Written problem
Echo the following lines exactly, starting at the line that contains "Delete the first" and ending at the line that contains "pos(770,755)", with both of those lines included.

Listed records

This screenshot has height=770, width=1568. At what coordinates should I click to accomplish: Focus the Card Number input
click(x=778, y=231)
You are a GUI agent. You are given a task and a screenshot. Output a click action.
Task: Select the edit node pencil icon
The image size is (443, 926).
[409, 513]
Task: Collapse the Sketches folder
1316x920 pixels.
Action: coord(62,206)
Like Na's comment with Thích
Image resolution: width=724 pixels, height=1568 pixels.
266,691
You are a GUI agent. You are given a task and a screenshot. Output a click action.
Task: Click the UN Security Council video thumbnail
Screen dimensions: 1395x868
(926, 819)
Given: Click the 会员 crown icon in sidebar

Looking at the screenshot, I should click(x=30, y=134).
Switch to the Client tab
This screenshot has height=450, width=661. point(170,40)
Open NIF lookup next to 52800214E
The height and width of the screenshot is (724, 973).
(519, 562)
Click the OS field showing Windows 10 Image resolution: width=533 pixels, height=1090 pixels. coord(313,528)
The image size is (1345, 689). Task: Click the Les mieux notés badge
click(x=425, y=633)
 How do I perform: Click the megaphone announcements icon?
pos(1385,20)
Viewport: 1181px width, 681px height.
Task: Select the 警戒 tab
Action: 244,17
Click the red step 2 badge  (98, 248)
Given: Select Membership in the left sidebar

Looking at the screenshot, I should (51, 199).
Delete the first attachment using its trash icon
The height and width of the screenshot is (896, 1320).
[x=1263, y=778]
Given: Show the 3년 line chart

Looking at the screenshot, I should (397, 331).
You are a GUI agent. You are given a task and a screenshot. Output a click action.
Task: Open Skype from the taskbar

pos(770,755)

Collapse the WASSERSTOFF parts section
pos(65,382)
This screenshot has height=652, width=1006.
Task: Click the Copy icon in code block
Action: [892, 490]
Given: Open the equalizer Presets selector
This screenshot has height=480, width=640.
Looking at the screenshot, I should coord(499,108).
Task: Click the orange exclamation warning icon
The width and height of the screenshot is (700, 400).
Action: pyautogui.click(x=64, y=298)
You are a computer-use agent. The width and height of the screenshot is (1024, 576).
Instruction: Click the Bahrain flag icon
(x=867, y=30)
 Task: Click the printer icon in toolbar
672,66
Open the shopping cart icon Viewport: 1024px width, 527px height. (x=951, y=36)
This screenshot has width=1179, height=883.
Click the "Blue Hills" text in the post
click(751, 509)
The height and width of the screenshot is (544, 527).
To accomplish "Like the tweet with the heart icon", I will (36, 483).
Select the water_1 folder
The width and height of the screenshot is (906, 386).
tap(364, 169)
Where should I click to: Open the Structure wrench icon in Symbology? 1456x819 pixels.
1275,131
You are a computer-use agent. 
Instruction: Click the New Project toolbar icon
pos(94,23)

Answer to the exercise
Delete the first attachment using its trash icon
The height and width of the screenshot is (896, 1320).
[x=1263, y=778]
Given: Show the 3년 line chart

Looking at the screenshot, I should (397, 331).
You are a GUI agent. You are given a task and a screenshot. Output a click action.
Task: Open Skype from the taskbar

pos(770,755)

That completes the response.